Cadastre de 1836 du Poiré-sur-Vie (Arch. dép. de la Vendée : 3P 178).

 
[3]

Né le 12 mars 1802 à Chantenay-Villedieu, dans la Sarthe, Théophile Denieau-Lamarre devint prêtre en 1822 dans le diocèse de Laval où il commença son ministère. En 1835, il fut incardiné dans le diocèse de Luçon, d’abord vicaire à Pouzauges, puis au Poiré, et plus tard enfin curé à Avrillé où il mourut le 17 décembre 1847.

 
[4]

Témoignages de Marcelle Martineau (1917-1997), recueillis à la fin des années 1960. La tradition orale rapporte plusieurs autres témoignages sur les origines de la réussite des Gendreau à chaque fois liée à la découverte d’un trésor ("de Charette", mais parfois autre).
Les témoignages de Marcelle Martineau comportent plusieurs éléments comme le rôle courageux de ses ancêtres en ces temps tragiques.
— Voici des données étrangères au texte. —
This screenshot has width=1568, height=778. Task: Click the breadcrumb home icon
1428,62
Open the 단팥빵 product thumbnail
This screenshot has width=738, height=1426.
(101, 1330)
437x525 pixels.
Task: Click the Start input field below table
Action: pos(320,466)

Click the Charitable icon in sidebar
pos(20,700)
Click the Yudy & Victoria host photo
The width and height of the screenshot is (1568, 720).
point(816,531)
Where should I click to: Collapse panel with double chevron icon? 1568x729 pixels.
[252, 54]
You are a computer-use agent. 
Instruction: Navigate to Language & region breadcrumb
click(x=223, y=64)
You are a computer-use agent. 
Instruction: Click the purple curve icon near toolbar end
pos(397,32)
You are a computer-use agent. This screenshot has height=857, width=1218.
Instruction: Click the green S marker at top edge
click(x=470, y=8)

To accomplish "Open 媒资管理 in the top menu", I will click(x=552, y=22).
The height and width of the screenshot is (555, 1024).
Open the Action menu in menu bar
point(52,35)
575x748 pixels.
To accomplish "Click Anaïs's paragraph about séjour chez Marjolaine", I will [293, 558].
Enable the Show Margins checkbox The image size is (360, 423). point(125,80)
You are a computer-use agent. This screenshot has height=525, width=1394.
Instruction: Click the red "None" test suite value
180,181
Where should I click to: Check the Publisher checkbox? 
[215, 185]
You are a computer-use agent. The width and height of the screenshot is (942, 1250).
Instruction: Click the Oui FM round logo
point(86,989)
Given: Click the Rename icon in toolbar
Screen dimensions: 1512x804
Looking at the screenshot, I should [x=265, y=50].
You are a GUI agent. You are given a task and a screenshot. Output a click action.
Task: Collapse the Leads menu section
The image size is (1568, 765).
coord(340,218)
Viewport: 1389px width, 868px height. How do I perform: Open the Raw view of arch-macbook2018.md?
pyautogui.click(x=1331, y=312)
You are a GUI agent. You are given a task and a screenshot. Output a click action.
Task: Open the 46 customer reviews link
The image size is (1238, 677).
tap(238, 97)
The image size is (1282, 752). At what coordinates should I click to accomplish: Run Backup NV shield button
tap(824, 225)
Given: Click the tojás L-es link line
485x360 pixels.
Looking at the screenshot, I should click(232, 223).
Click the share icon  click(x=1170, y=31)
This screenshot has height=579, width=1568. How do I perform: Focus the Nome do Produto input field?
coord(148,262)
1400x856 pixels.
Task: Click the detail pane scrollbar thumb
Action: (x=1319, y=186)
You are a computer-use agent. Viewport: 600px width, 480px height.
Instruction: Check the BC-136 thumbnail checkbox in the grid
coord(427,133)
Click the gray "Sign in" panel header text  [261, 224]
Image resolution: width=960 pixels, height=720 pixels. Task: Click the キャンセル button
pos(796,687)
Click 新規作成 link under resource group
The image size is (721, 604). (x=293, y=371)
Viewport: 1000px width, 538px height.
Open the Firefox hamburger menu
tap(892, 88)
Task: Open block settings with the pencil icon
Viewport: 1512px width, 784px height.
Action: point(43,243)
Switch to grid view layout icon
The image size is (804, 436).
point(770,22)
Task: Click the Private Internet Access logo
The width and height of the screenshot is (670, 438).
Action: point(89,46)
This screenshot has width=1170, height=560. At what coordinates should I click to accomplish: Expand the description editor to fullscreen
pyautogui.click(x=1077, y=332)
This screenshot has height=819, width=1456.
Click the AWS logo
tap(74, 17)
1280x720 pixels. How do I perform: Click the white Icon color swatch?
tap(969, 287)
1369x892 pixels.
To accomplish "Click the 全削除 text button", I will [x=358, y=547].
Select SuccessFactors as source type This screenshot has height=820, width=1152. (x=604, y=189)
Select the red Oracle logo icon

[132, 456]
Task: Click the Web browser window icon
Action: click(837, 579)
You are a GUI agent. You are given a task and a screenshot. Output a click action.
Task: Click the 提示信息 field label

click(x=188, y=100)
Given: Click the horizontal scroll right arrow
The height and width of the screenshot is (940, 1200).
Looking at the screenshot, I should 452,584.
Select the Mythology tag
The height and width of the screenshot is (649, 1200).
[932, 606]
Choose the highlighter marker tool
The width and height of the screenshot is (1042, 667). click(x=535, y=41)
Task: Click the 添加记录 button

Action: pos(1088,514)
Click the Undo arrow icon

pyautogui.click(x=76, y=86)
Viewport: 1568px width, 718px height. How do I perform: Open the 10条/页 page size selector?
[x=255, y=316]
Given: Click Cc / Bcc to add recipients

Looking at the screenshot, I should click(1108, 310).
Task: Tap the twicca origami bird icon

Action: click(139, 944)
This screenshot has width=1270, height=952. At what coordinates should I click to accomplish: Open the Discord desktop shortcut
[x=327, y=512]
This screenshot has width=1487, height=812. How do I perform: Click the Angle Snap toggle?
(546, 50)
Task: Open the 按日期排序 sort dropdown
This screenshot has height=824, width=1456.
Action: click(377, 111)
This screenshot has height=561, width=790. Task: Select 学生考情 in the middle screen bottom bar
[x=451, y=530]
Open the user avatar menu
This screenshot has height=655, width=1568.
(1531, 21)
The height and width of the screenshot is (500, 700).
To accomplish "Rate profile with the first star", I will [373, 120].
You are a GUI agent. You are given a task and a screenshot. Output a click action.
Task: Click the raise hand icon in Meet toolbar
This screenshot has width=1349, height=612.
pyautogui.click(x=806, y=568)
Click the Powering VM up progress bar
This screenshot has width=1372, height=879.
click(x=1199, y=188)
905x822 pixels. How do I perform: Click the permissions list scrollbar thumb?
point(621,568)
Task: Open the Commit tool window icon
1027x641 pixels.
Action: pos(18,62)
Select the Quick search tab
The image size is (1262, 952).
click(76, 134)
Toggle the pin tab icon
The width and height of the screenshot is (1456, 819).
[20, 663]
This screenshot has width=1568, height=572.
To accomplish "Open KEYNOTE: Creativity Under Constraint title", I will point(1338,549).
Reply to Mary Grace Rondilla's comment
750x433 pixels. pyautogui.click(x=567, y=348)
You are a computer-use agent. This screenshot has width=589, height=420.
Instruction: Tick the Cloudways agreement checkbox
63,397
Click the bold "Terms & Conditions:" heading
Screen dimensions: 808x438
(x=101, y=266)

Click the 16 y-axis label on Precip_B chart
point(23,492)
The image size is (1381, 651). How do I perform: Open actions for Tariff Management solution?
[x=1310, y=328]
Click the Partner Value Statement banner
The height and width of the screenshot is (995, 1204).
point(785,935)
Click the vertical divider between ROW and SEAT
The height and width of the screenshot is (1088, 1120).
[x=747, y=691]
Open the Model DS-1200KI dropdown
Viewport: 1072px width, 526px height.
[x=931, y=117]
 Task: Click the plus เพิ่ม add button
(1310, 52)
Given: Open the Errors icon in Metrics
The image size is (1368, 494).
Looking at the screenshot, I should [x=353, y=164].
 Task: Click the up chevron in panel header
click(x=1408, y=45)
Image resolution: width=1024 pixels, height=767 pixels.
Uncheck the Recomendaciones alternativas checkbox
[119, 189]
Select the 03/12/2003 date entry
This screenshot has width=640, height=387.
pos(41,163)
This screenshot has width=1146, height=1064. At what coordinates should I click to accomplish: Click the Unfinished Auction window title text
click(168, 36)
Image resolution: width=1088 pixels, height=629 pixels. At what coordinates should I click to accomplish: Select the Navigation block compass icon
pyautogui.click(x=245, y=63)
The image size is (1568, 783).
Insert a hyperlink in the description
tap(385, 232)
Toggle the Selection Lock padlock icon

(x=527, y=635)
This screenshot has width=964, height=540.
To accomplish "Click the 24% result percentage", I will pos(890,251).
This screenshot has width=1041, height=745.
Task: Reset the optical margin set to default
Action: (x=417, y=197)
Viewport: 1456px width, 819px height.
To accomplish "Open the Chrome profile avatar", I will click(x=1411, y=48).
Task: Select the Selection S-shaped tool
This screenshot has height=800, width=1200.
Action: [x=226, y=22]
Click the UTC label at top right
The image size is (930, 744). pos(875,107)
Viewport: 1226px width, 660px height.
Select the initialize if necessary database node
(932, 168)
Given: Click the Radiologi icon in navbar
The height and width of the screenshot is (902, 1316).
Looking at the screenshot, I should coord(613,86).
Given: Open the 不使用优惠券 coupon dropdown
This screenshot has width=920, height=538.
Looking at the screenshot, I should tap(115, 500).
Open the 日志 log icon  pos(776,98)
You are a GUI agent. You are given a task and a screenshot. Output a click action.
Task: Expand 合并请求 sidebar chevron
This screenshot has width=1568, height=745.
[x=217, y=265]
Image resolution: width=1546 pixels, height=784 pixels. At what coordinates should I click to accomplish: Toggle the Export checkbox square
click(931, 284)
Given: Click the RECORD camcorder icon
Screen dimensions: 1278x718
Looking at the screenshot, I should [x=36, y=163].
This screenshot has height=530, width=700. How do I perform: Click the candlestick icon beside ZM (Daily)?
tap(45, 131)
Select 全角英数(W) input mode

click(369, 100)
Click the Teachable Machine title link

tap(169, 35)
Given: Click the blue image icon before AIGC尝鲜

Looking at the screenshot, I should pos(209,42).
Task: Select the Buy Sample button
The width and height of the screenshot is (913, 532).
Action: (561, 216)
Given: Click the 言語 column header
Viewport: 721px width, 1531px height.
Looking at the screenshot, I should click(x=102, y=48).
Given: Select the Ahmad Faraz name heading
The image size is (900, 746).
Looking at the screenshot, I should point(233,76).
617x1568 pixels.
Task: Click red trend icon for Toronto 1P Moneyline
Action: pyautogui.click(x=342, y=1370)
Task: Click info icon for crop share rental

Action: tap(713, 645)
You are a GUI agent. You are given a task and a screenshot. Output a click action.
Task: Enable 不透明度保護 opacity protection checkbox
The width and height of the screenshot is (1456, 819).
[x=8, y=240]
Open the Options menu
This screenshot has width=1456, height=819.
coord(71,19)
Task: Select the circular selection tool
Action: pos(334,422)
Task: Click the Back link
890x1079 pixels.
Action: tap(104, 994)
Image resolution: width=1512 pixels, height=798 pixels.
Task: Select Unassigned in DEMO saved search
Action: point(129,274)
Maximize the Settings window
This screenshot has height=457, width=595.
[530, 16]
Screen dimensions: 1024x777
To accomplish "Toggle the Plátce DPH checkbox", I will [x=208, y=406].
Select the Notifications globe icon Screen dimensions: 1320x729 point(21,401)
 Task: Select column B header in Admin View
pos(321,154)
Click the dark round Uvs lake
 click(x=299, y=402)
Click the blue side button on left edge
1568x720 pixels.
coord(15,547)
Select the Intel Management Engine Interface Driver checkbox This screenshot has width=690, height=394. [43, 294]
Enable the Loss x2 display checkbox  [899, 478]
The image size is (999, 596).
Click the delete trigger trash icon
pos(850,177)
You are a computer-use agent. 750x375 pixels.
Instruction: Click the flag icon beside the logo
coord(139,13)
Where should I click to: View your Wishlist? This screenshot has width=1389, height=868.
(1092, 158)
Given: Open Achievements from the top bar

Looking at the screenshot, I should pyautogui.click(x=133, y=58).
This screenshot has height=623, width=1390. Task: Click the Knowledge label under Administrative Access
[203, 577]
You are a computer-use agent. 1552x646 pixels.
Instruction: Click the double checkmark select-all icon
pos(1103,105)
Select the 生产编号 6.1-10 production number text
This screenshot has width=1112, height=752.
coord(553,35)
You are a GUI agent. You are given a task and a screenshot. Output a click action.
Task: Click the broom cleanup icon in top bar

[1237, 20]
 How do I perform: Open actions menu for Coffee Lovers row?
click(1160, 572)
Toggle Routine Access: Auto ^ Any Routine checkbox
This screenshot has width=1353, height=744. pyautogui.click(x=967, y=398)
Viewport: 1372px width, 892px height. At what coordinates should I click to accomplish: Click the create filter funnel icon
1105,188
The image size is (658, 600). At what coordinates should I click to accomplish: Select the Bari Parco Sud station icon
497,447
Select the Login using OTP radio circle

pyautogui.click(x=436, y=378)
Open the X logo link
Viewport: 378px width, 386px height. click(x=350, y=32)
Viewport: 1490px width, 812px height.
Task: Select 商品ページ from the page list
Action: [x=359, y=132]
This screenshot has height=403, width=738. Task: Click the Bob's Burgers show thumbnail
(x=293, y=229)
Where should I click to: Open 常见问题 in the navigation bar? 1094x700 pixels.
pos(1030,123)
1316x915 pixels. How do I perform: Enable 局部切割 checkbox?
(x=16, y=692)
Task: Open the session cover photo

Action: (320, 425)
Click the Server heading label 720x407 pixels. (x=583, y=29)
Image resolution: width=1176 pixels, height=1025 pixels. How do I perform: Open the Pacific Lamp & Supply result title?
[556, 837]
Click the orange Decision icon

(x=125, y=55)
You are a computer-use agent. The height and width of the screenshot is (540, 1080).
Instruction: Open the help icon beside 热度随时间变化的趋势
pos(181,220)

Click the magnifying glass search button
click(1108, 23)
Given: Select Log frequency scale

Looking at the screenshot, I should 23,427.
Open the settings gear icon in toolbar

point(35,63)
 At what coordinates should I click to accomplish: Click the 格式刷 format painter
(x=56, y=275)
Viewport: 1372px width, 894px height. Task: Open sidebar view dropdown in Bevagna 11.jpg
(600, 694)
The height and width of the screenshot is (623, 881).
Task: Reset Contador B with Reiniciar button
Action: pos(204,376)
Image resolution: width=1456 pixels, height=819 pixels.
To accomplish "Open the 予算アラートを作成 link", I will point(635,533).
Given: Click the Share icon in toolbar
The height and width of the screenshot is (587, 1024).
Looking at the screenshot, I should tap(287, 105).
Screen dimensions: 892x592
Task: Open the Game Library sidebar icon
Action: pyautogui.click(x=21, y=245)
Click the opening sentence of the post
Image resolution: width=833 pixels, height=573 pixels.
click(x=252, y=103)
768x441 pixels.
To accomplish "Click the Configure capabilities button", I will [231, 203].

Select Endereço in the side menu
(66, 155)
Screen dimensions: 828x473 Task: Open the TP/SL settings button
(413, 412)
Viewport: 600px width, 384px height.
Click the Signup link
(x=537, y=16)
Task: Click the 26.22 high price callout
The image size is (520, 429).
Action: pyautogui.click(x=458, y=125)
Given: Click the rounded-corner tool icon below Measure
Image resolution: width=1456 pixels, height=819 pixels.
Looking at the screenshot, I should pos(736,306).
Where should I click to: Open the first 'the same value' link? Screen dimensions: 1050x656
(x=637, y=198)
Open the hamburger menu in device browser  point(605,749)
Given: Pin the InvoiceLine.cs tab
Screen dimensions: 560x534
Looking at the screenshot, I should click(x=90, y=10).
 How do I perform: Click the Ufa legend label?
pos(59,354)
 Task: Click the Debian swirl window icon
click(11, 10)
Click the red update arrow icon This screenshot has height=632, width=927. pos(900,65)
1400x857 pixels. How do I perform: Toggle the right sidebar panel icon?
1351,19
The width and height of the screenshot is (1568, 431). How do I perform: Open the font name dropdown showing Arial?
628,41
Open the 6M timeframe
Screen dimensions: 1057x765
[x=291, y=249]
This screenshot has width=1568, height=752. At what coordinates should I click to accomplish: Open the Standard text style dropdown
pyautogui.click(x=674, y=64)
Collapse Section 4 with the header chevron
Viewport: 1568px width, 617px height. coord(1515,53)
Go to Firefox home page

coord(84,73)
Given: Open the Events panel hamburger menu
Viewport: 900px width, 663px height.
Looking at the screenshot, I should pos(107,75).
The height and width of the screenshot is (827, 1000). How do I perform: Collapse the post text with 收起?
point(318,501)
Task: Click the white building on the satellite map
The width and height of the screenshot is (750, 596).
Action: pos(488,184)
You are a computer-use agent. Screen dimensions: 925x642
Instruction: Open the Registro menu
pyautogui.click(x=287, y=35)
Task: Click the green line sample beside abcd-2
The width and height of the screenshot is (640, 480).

Si l’élément de ses témoignages concernant le "trésor de Charette" peut laisser perplexe, d’autres éléments, non retenus ici, se trouvent confirmés dans les délibérations de l’administration municipale cantonale du Poiré de l’époque. 

 
[5]

Voir "les Réquisitions de l’armée catholique et royale dans la paroisse du Poiré" effectuées en 1794-1795 auprès des habitants de "la Tailleferrière"

 
[6]

Et, clin d’œil à cette légende : en 2018, un des produits-phares de la conserverie de poissons créée par ses descendants en 1903 à Croix-de-Vie, avait pour nom "Le Trésor des Dieux".